--- Extracted records Enclosed Below ---
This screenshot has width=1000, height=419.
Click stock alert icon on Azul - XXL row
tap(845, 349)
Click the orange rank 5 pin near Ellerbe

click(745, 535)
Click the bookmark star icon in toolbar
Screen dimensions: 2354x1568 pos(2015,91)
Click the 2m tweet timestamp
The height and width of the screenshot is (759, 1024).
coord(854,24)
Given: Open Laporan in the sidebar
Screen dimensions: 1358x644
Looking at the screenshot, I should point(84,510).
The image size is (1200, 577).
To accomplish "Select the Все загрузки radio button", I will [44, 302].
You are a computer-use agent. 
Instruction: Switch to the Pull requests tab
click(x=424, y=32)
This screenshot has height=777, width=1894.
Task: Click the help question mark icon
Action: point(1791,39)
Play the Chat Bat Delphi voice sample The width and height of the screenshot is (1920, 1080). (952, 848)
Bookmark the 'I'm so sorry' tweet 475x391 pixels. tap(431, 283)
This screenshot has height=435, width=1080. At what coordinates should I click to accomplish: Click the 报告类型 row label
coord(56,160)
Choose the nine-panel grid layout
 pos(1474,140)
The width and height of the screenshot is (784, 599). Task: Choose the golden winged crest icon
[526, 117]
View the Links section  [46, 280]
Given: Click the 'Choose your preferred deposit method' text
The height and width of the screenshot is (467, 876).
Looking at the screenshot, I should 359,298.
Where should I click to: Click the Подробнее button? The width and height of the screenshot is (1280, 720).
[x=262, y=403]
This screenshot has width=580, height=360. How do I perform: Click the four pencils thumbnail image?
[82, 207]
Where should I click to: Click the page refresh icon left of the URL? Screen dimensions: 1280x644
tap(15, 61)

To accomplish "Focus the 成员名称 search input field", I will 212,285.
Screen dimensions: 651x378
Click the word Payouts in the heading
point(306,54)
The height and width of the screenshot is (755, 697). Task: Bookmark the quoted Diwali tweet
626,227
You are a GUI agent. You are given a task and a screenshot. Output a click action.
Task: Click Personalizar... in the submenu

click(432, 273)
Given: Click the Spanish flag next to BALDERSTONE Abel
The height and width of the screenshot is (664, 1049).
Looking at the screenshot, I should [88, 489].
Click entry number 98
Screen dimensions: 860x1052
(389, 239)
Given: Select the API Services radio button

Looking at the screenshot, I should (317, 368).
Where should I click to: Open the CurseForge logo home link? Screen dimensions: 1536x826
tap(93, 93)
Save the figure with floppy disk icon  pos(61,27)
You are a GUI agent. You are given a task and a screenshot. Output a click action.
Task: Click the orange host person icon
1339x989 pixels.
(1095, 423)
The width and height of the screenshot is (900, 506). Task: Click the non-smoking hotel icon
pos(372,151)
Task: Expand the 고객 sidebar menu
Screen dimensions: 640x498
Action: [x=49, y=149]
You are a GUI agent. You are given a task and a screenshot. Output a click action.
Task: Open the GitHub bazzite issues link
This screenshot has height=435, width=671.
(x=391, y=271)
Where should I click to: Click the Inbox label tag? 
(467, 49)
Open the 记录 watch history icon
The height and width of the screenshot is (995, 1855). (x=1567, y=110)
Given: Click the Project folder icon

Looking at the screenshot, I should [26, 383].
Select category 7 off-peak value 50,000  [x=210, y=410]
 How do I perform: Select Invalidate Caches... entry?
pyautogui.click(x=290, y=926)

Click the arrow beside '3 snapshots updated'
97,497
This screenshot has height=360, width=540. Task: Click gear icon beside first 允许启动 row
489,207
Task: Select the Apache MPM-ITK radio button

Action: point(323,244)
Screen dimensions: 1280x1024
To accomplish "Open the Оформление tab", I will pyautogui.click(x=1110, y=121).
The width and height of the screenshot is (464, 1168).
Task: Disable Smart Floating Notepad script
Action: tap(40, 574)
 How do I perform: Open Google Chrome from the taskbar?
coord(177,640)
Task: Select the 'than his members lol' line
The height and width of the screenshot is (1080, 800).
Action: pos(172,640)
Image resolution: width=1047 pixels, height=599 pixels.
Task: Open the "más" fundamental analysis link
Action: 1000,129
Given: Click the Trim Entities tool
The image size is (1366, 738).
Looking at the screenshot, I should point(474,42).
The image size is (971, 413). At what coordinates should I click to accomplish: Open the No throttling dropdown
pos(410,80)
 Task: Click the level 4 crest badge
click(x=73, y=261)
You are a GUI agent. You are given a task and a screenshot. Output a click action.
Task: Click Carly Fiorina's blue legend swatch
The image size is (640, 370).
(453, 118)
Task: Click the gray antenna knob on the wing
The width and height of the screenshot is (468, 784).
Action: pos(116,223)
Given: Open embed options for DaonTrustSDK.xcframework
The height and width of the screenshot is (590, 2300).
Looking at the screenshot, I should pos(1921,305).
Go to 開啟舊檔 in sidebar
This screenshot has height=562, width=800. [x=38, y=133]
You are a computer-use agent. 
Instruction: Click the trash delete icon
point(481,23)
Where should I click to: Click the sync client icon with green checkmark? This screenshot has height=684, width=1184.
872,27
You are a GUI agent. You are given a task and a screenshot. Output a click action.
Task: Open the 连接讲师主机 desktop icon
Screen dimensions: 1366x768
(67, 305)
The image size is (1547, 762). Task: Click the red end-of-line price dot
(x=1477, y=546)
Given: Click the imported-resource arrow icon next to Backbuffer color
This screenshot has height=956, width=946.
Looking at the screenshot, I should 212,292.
--- End of Enclosed Extracted records ---
### Exercise objective:
Transcribe every entry in the listing, word for word.

### Solved exercise:
This screenshot has width=1000, height=419.
Click stock alert icon on Azul - XXL row
tap(845, 349)
Click the orange rank 5 pin near Ellerbe

click(745, 535)
Click the bookmark star icon in toolbar
Screen dimensions: 2354x1568 pos(2015,91)
Click the 2m tweet timestamp
The height and width of the screenshot is (759, 1024).
coord(854,24)
Given: Open Laporan in the sidebar
Screen dimensions: 1358x644
Looking at the screenshot, I should point(84,510).
The image size is (1200, 577).
To accomplish "Select the Все загрузки radio button", I will [44, 302].
You are a computer-use agent. 
Instruction: Switch to the Pull requests tab
click(x=424, y=32)
This screenshot has height=777, width=1894.
Task: Click the help question mark icon
Action: point(1791,39)
Play the Chat Bat Delphi voice sample The width and height of the screenshot is (1920, 1080). (952, 848)
Bookmark the 'I'm so sorry' tweet 475x391 pixels. tap(431, 283)
This screenshot has height=435, width=1080. At what coordinates should I click to accomplish: Click the 报告类型 row label
coord(56,160)
Choose the nine-panel grid layout
 pos(1474,140)
The width and height of the screenshot is (784, 599). Task: Choose the golden winged crest icon
[526, 117]
View the Links section  [46, 280]
Given: Click the 'Choose your preferred deposit method' text
The height and width of the screenshot is (467, 876).
Looking at the screenshot, I should 359,298.
Where should I click to: Click the Подробнее button? The width and height of the screenshot is (1280, 720).
[x=262, y=403]
This screenshot has width=580, height=360. How do I perform: Click the four pencils thumbnail image?
[82, 207]
Where should I click to: Click the page refresh icon left of the URL? Screen dimensions: 1280x644
tap(15, 61)

To accomplish "Focus the 成员名称 search input field", I will 212,285.
Screen dimensions: 651x378
Click the word Payouts in the heading
point(306,54)
The height and width of the screenshot is (755, 697). Task: Bookmark the quoted Diwali tweet
626,227
You are a GUI agent. You are given a task and a screenshot. Output a click action.
Task: Click Personalizar... in the submenu

click(432, 273)
Given: Click the Spanish flag next to BALDERSTONE Abel
The height and width of the screenshot is (664, 1049).
Looking at the screenshot, I should [88, 489].
Click entry number 98
Screen dimensions: 860x1052
(389, 239)
Given: Select the API Services radio button

Looking at the screenshot, I should (317, 368).
Where should I click to: Open the CurseForge logo home link? Screen dimensions: 1536x826
tap(93, 93)
Save the figure with floppy disk icon  pos(61,27)
You are a GUI agent. You are given a task and a screenshot. Output a click action.
Task: Click the orange host person icon
1339x989 pixels.
(1095, 423)
The width and height of the screenshot is (900, 506). Task: Click the non-smoking hotel icon
pos(372,151)
Task: Expand the 고객 sidebar menu
Screen dimensions: 640x498
Action: [x=49, y=149]
You are a GUI agent. You are given a task and a screenshot. Output a click action.
Task: Open the GitHub bazzite issues link
This screenshot has height=435, width=671.
(x=391, y=271)
Where should I click to: Click the Inbox label tag? 
(467, 49)
Open the 记录 watch history icon
The height and width of the screenshot is (995, 1855). (x=1567, y=110)
Given: Click the Project folder icon

Looking at the screenshot, I should [26, 383].
Select category 7 off-peak value 50,000  [x=210, y=410]
 How do I perform: Select Invalidate Caches... entry?
pyautogui.click(x=290, y=926)

Click the arrow beside '3 snapshots updated'
97,497
This screenshot has height=360, width=540. Task: Click gear icon beside first 允许启动 row
489,207
Task: Select the Apache MPM-ITK radio button

Action: point(323,244)
Screen dimensions: 1280x1024
To accomplish "Open the Оформление tab", I will pyautogui.click(x=1110, y=121).
The width and height of the screenshot is (464, 1168).
Task: Disable Smart Floating Notepad script
Action: tap(40, 574)
 How do I perform: Open Google Chrome from the taskbar?
coord(177,640)
Task: Select the 'than his members lol' line
The height and width of the screenshot is (1080, 800).
Action: pos(172,640)
Image resolution: width=1047 pixels, height=599 pixels.
Task: Open the "más" fundamental analysis link
Action: 1000,129
Given: Click the Trim Entities tool
The image size is (1366, 738).
Looking at the screenshot, I should point(474,42).
The image size is (971, 413). At what coordinates should I click to accomplish: Open the No throttling dropdown
pos(410,80)
 Task: Click the level 4 crest badge
click(x=73, y=261)
You are a GUI agent. You are given a task and a screenshot. Output a click action.
Task: Click Carly Fiorina's blue legend swatch
The image size is (640, 370).
(453, 118)
Task: Click the gray antenna knob on the wing
The width and height of the screenshot is (468, 784).
Action: pos(116,223)
Given: Open embed options for DaonTrustSDK.xcframework
The height and width of the screenshot is (590, 2300).
Looking at the screenshot, I should pos(1921,305).
Go to 開啟舊檔 in sidebar
This screenshot has height=562, width=800. [x=38, y=133]
You are a computer-use agent. 
Instruction: Click the trash delete icon
point(481,23)
Where should I click to: Click the sync client icon with green checkmark? This screenshot has height=684, width=1184.
872,27
You are a GUI agent. You are given a task and a screenshot. Output a click action.
Task: Open the 连接讲师主机 desktop icon
Screen dimensions: 1366x768
(67, 305)
The image size is (1547, 762). Task: Click the red end-of-line price dot
(x=1477, y=546)
Given: Click the imported-resource arrow icon next to Backbuffer color
This screenshot has height=956, width=946.
Looking at the screenshot, I should 212,292.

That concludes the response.